● Brief: Copy the lines below word for word, skipping any image.

Stored data
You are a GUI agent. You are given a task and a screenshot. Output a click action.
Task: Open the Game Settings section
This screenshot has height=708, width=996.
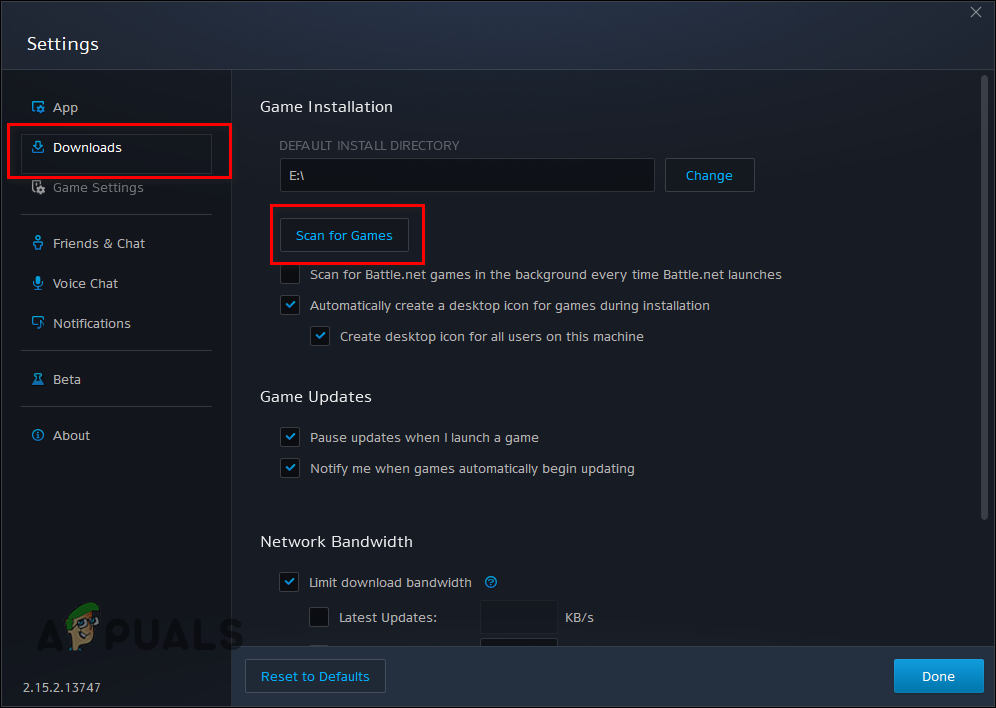click(98, 187)
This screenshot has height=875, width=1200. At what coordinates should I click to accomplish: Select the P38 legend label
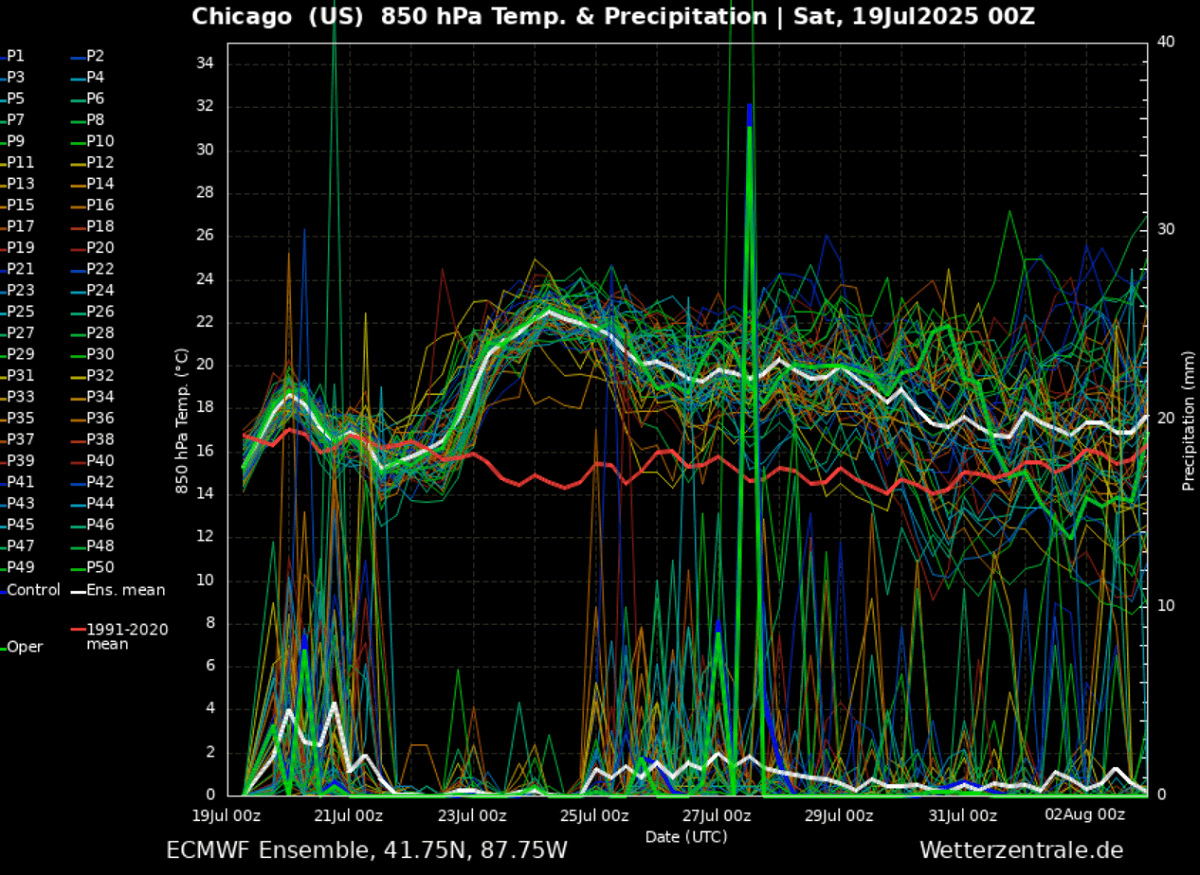[x=100, y=439]
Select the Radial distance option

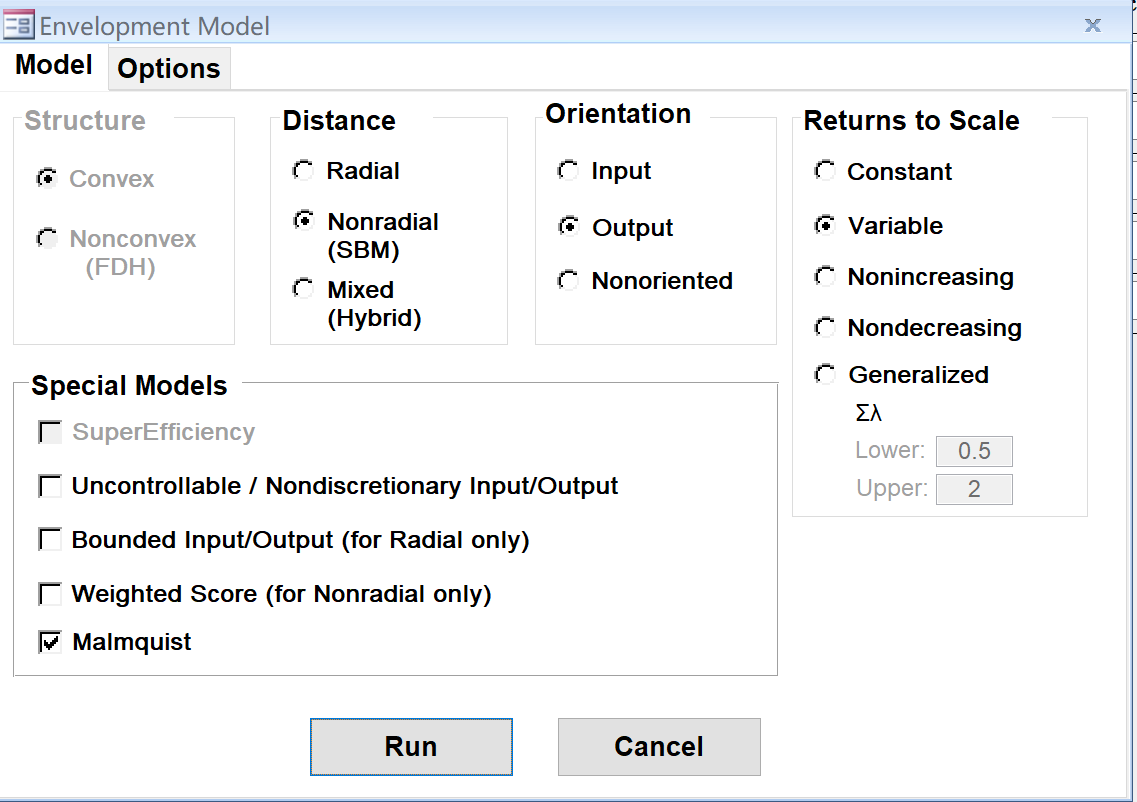(302, 171)
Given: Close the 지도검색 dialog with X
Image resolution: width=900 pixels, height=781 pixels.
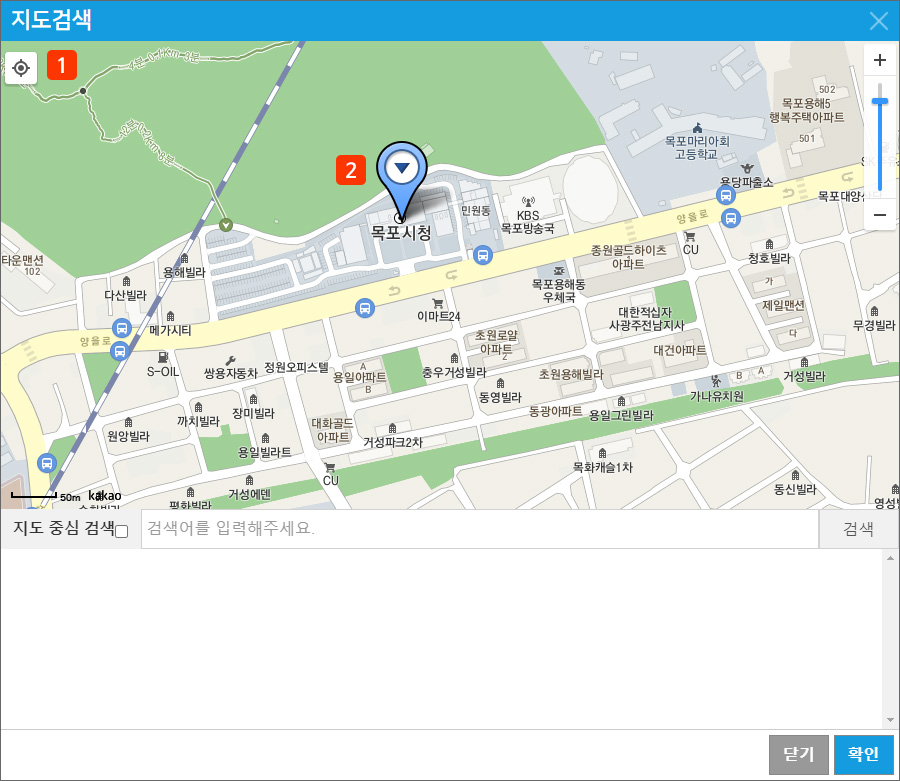Looking at the screenshot, I should (879, 21).
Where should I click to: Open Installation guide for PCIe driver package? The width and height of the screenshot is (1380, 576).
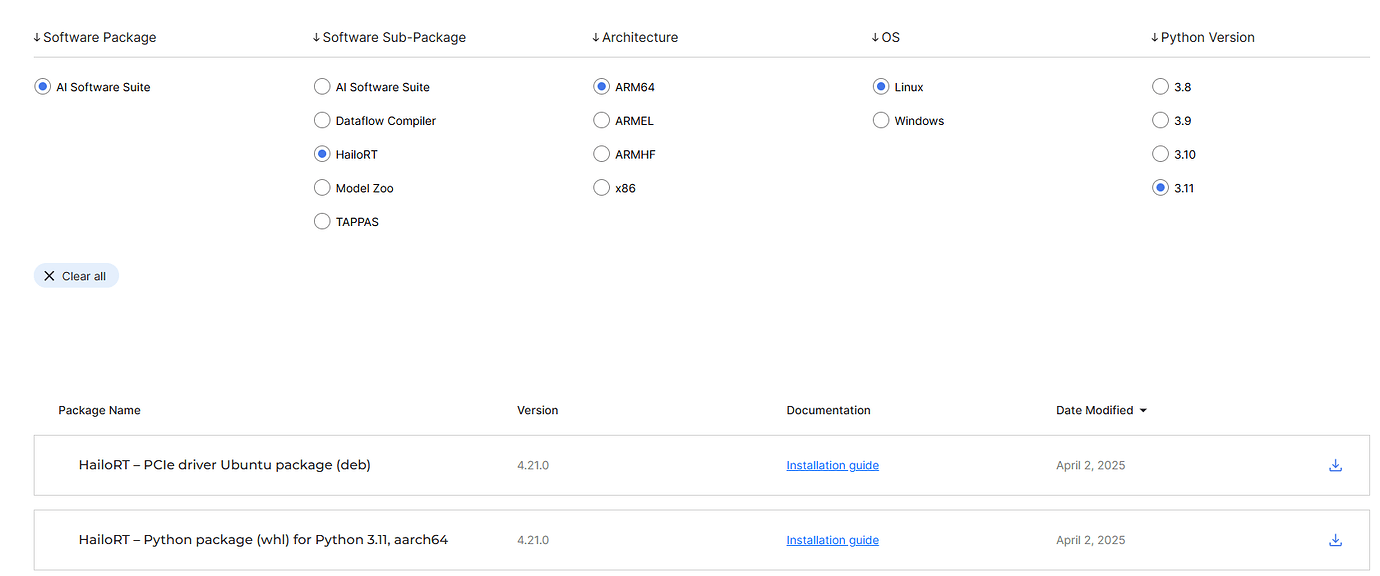pyautogui.click(x=832, y=465)
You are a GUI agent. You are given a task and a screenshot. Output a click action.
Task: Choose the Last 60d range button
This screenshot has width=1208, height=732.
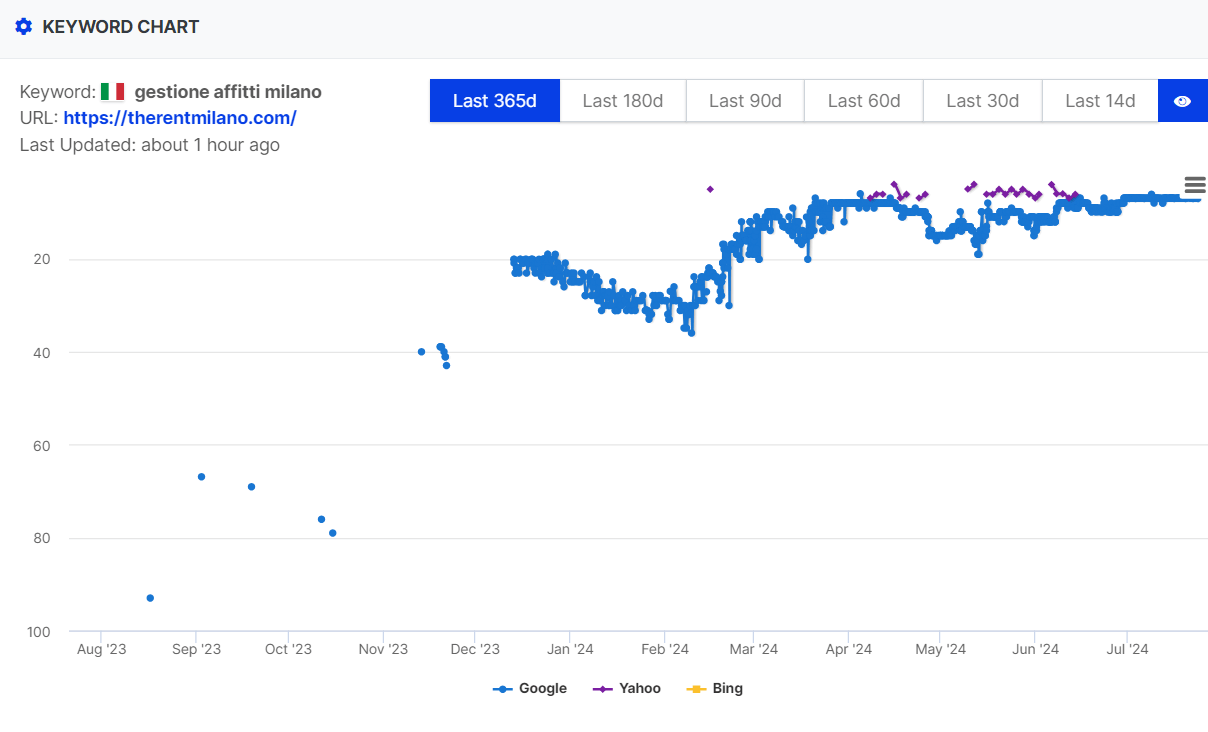pyautogui.click(x=864, y=101)
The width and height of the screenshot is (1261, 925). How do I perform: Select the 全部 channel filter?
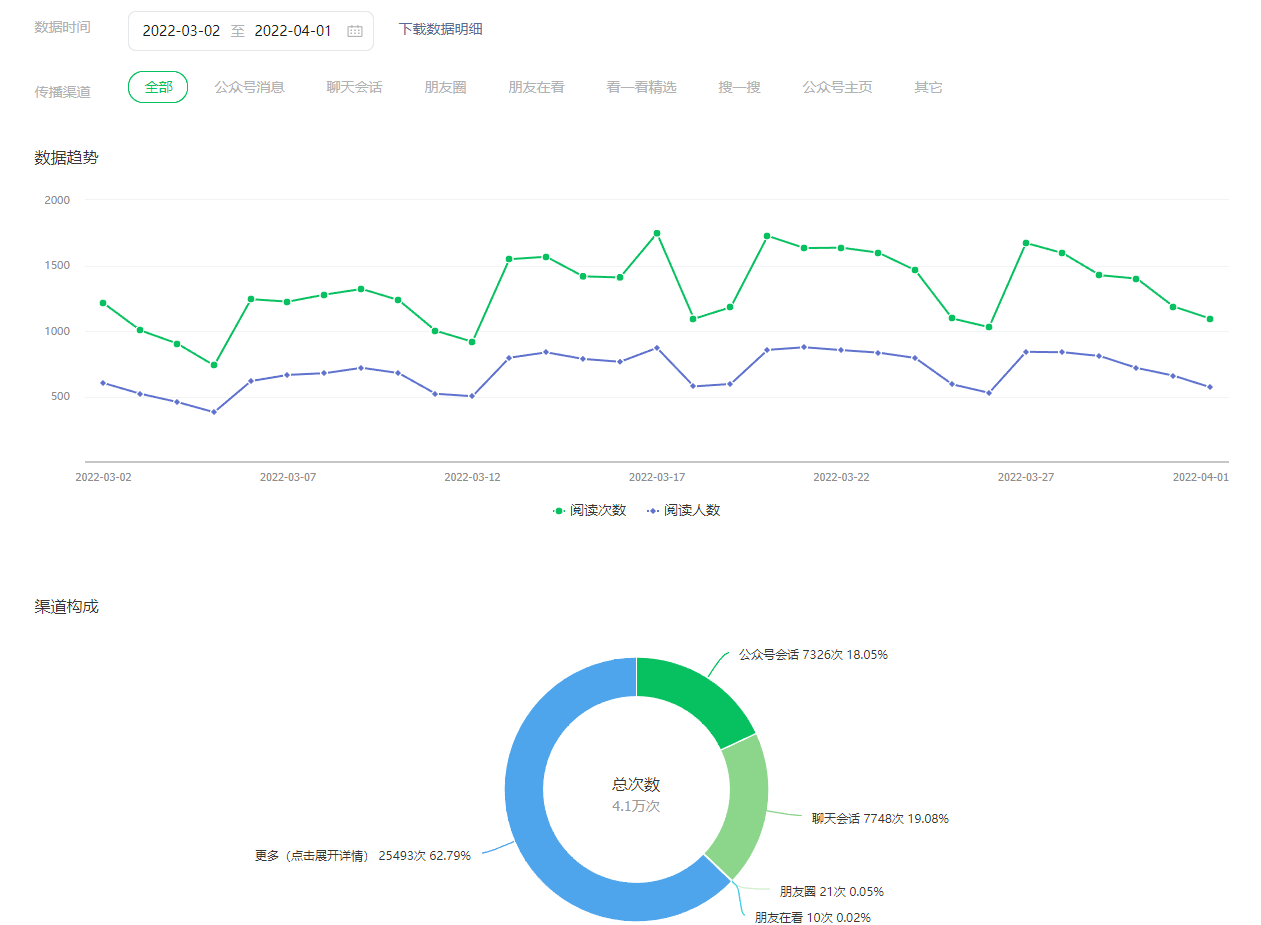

● Task output:
You are a GUI agent. You are given a task and a screenshot. Output a click action.
Task: Open the Game Settings section
This screenshot has height=708, width=996.
click(98, 187)
This screenshot has height=875, width=1200. At what coordinates should I click to accomplish: Select the P38 legend label
[x=100, y=439]
Select the Radial distance option

(302, 171)
Given: Close the 지도검색 dialog with X
Image resolution: width=900 pixels, height=781 pixels.
Looking at the screenshot, I should (879, 21).
Where should I click to: Open Installation guide for PCIe driver package? The width and height of the screenshot is (1380, 576).
pyautogui.click(x=832, y=465)
You are a GUI agent. You are given a task and a screenshot. Output a click action.
Task: Choose the Last 60d range button
This screenshot has width=1208, height=732.
pyautogui.click(x=864, y=101)
The width and height of the screenshot is (1261, 925). How do I perform: Select the 全部 channel filter?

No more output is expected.